Wednesday, May 11, 2011

Life On Weight Watchers . . . Decisions, Decisions . . .

Oh, the decisions we make in life.
What to wear.
How to wear our hair.
Who to marry.
And what to eat.
Sometimes these choices are a no brainer (like marrying my husband for example - I didn't have to think twice about that one!)
And some of these choices . . . notsomuch

The hardest choice I have on a daily basis is what to eat.
I have a plan, sure.
But some days I just don't stick to it.
Not because I don't want to, mind you,
But because I other choices looming over me
Hovering with their "Jennifer-come-eat-me" stares.
It's hard to say no and run away, isn't it?

That's the best thing I've found about the Weight Watchers plan -
I don't necessarily HAVE to run away.
I still have to make the decision to (generally) eat the right thing,
But every once in a while . . .
When you want something delicious and delectable . . .
You can make THAT decision too!

Even so, MOST of the time we still have to make the conscious decision to eat things that are healthier -
Let's face it, you're just NOT going to lose weight eating fast food every single day.
So here are some ways to make those choices easier:

1) pre-prep favorite veggies like carrot sticks or raw broccoli and  keep them in storage containers wrapped in dry paper towels for up to 5 days. Alternatively, you can put them into baggies in serving sizes (remember, most veggies are free, so you can eat as many as you like!) - also wrapped in paper towel.

2) keep favorite fruit on hand and in plain sight! Fruit bowls for apples, bananas and citrus fruit are great for this. In the fridge, put plums, nectarines, strawberries, mango - whatever fruit you like - in plain sight on the top shelf of the fridge. Also, the trick with the raw veggies? Works great for fruit like grapes and blueberries. NOTE - do not wash strawberries until you are ready to eat them!! They will spoil quicker.

3) make the healthier choice more accessible than the unhealthy one - create meal kits and pre-prep meal ingredients so cooking doesn't take quite so long on an in-a-hurry night. Have a freezer meal made and frozen, ready to pop into the oven on a night that you just don't feel like cooking. Utilize your crock pot for big meals and freeze individual portions of leftovers. Make sure the healthy snacks are visible and the unhealthy ones hidden.

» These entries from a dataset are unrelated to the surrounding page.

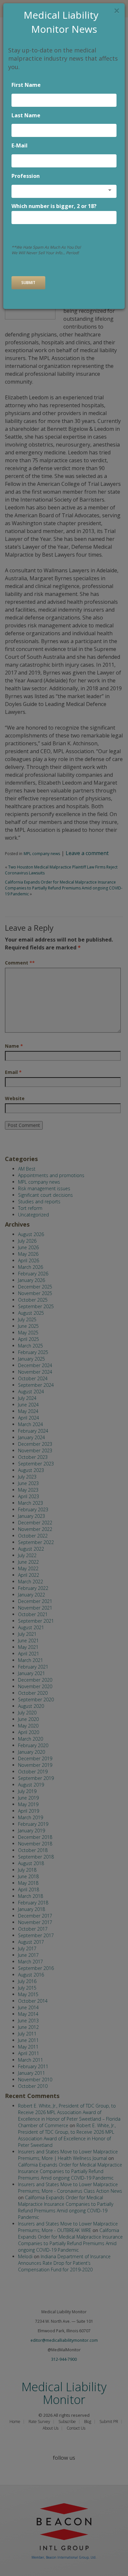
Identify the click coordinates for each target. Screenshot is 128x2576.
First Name (26, 84)
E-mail (19, 145)
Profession (25, 176)
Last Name (25, 115)
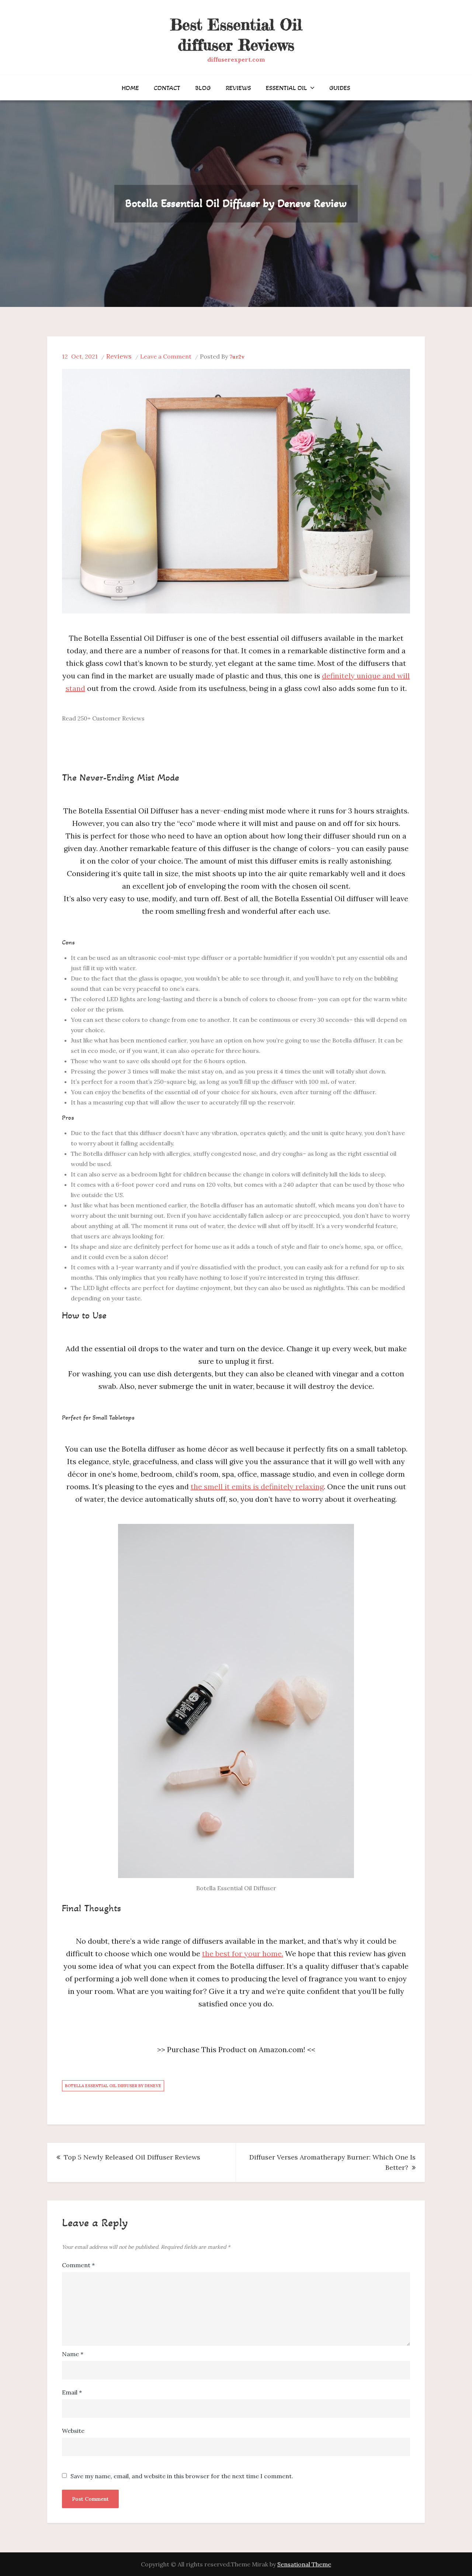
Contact (167, 88)
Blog (203, 88)
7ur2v (236, 356)
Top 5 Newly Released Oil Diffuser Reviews (132, 2157)
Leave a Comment (165, 356)
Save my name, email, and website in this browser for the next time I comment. (181, 2476)
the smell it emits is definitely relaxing (257, 1486)
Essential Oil (286, 88)
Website (73, 2430)
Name (72, 2354)
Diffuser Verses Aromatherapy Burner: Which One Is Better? (332, 2162)
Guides (339, 88)
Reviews (238, 88)
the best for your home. (242, 1953)
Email (72, 2392)
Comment (78, 2265)
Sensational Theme (304, 2564)
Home (130, 88)
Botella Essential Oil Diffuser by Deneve (113, 2085)
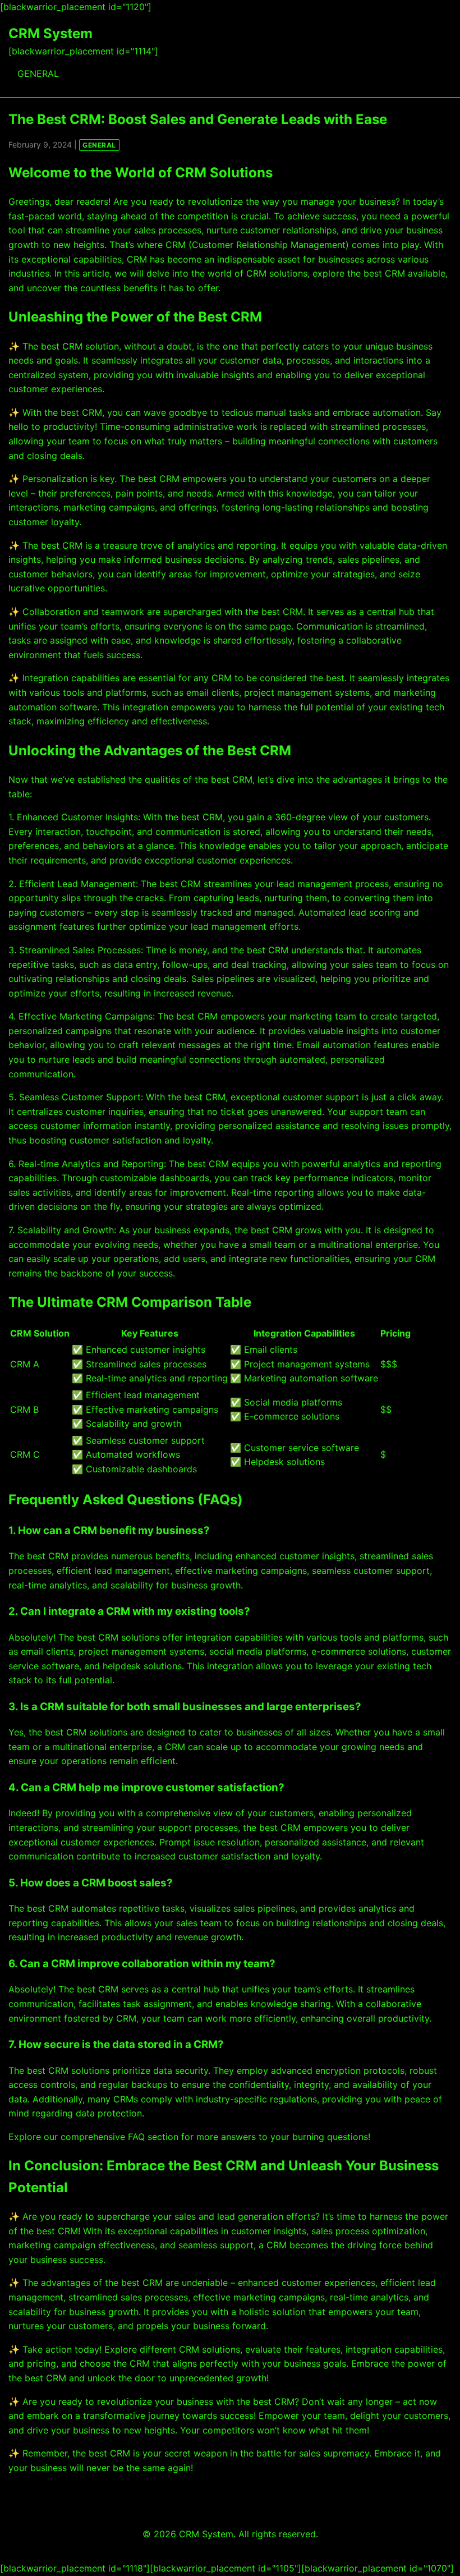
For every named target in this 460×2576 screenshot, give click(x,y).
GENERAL (38, 73)
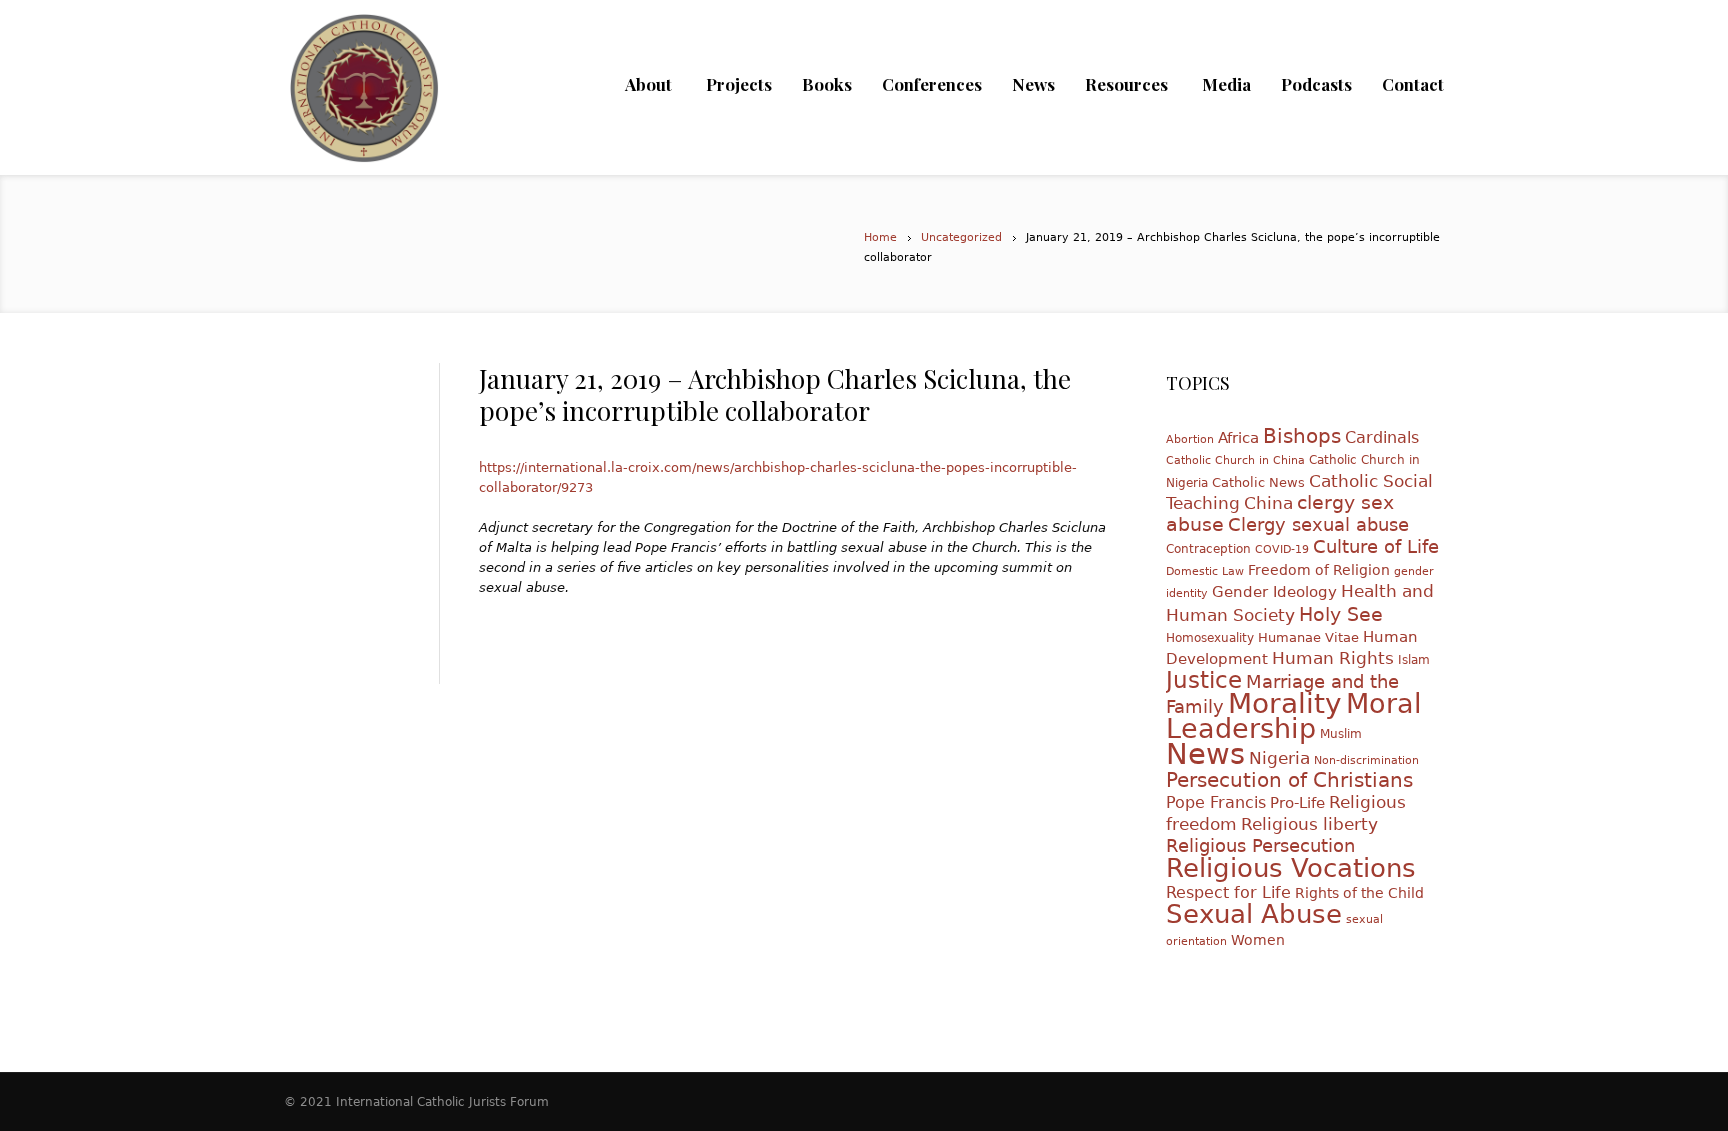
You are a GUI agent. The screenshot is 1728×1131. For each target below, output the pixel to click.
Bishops (1302, 436)
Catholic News (1258, 482)
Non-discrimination (1366, 760)
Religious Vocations (1291, 868)
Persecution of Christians (1289, 780)
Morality (1285, 703)
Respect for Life (1228, 892)
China (1268, 503)
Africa (1238, 437)
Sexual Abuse (1254, 914)
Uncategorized (961, 237)
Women (1258, 940)
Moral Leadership (1294, 716)
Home (880, 237)
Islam (1414, 660)
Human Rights (1333, 658)
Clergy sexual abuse (1318, 524)
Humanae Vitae (1308, 637)
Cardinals (1382, 437)
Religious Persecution (1260, 845)
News (1205, 754)
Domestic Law (1205, 571)
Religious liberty (1309, 824)
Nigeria (1279, 758)
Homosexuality (1210, 638)
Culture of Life (1376, 546)
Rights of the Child (1359, 893)
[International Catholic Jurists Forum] (364, 100)
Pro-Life (1297, 803)
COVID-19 (1282, 549)
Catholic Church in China (1235, 460)
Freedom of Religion (1319, 570)
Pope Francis (1216, 802)
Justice (1204, 680)
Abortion (1190, 439)
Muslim (1341, 734)
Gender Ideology (1274, 591)
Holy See (1341, 614)
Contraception (1208, 549)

4) don't buy the junk. This sounds easier than it is, I know - I have three children - it's next to impossible to keep the junk out of our house. But the fact is, if you don't buy it, it won't be there to tempt you. You children will have to make healthier choices in the long run as well, so this is one that benefits everyone.

So remember, if you take some simple steps now to make the healthy stuff more accessible to you, you will find it easer to make the right choice when it comes to food!


1 comment:

Emily said...

Jen,
I stumbled upon your blog when I was did a google search for weight watchers meal plan ideas. You have a fabulous blog. Thank you for the great ideas--particularly the meal kit. So simple yet I'd never thought of that before. I'll try it out later this week. Thanks so much! I can't wait to see what else you come up with.